Howard was a clever lad. He did well at school and could have gone to university, made something of his life. But his mother had other plans. Mrs Weir decided that her son should stay at home and get a decent, steady job with no real prospects. She also made sure he had few friends and limited interests, so that he could spend as much time with her as possible. She even stopped taking Howard to the Sunday mission meetings, deciding that, since He hadn’t done a very good job with her husband, she couldn’t trust God to keep an eye on her son. She’d just have to do it all herself.

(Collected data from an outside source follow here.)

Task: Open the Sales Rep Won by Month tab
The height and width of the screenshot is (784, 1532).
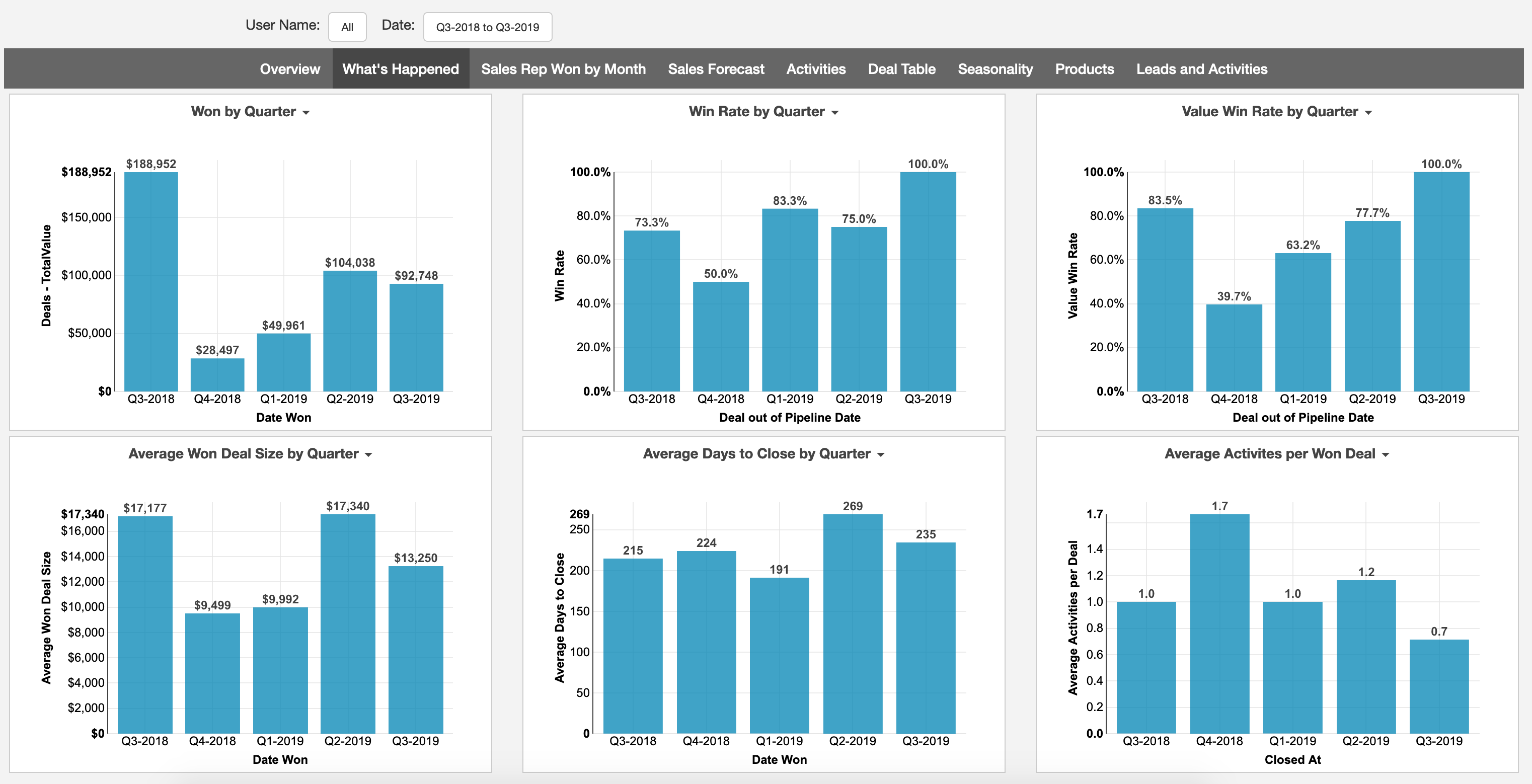Action: [564, 68]
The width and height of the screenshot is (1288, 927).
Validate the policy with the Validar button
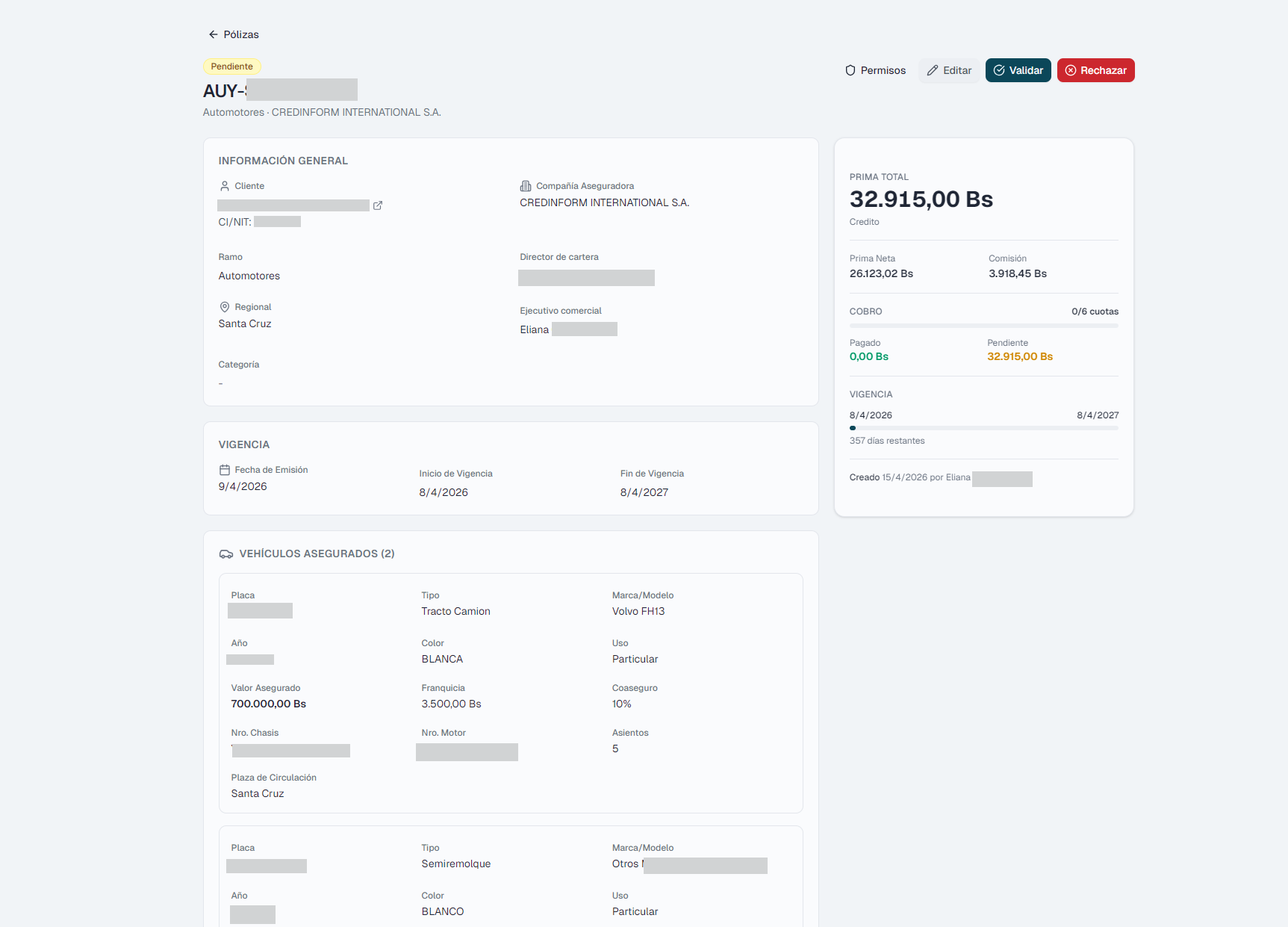pos(1018,70)
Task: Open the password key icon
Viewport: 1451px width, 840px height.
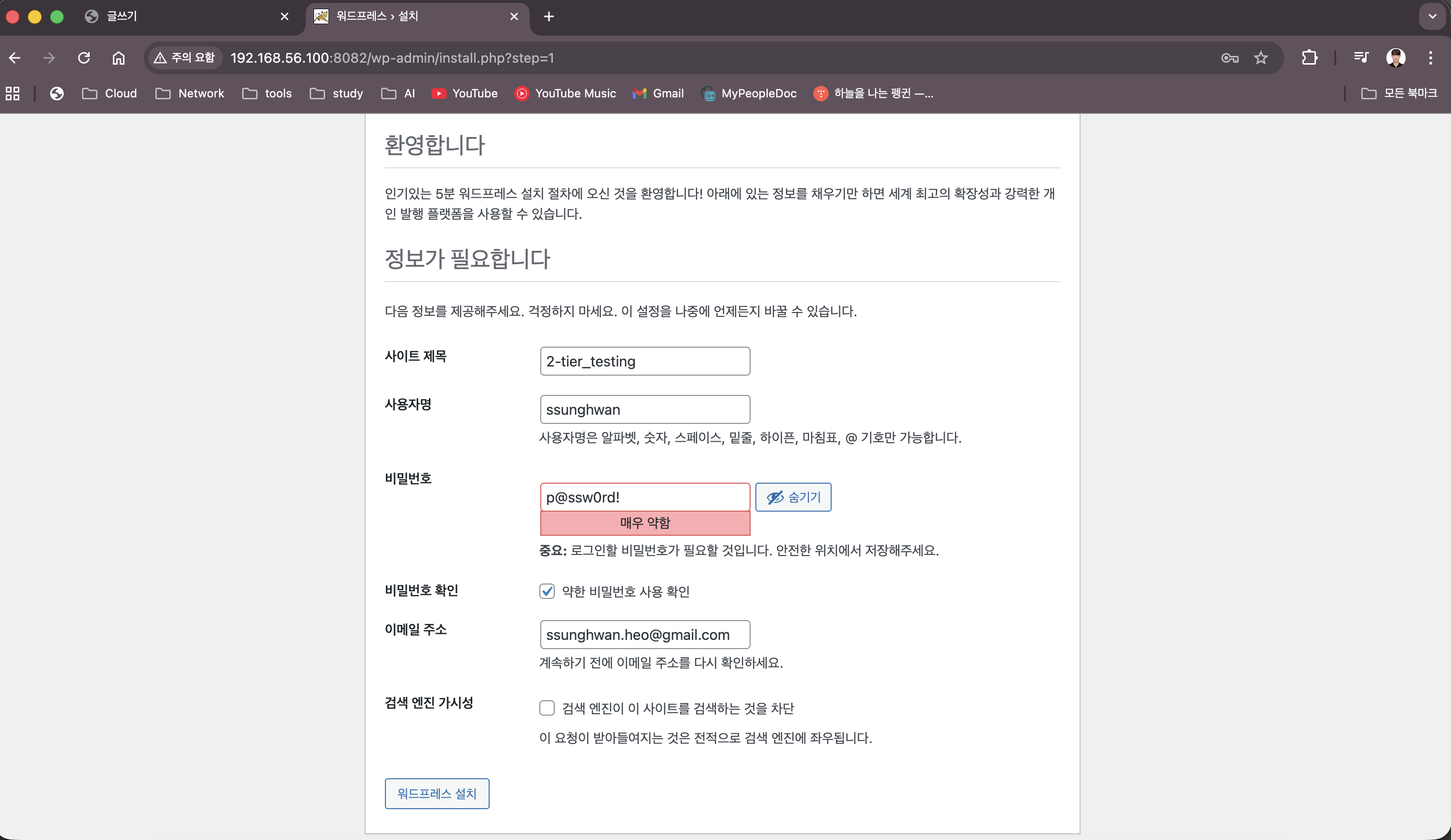Action: point(1229,57)
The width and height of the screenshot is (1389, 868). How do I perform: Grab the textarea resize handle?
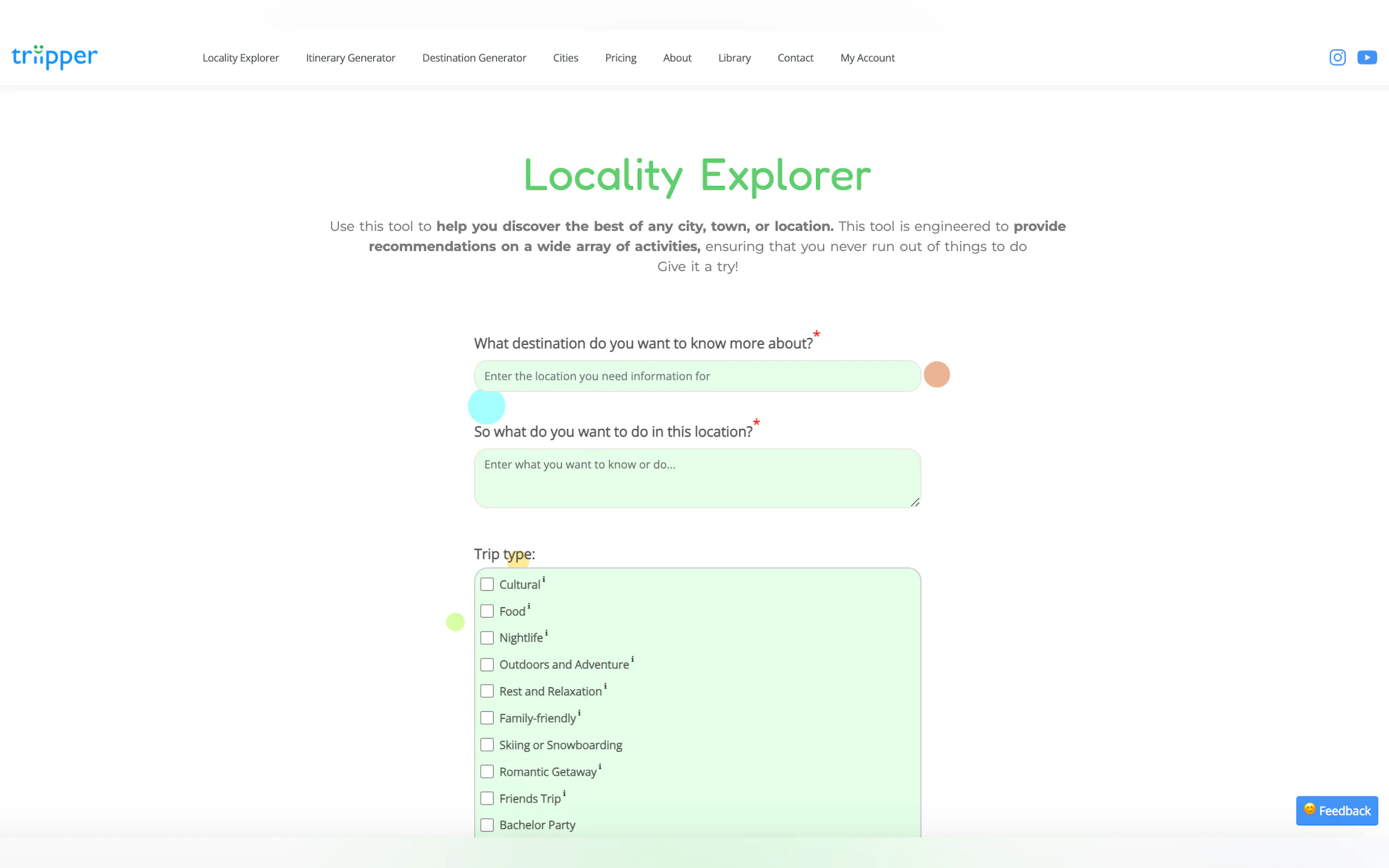(x=915, y=502)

When his mother died, Howard cashed in one of the saving policies he had set up with his father’s inheritance fund and forgot about the rest. He put the money from the policy into a building society in the High Street. The interest from that, coupled with his meagre pension, would be quite enough for a man and a child with limited needs to live off for the foreseeable future. What point was there in having any more? He’d never been a spender, inheriting a tightness that had been in the Weir family for many generations. They were always keeping their money for a rainy day, but even when those rainy days arrived, they still went out with holes in their umbrellas. That was just the sort of them. And anyway, Ballybrock wasn’t exactly the kind of place that required high living. It was more than a little bit backward in coming forward, and when Biddy was a baby, there had been no cinema, leisure complex, or big fancy shopping centre in the town. Even when those ‘scourges of modern life’, as Mr Weir called them, did start to arrive, he never went near them, so neither did Biddy.
All things considered, however, Mr Weir did the best he could with his daughter. He took her to the park, where they would feed stale bread to the ducks. They would walk along the shore and watch the noisy gulls dive for fish and swoop across their heads. He would sometimes read her stories and, for her fourth Christmas, he even withdrew enough money from the building society to buy a portable television so the two of them could sit together for Watch with Mother. Gradually, a bond of sorts began to grow between the quiet little girl and her almost silent father. Neither of them realised it was love at the time. But it was. It was just their love.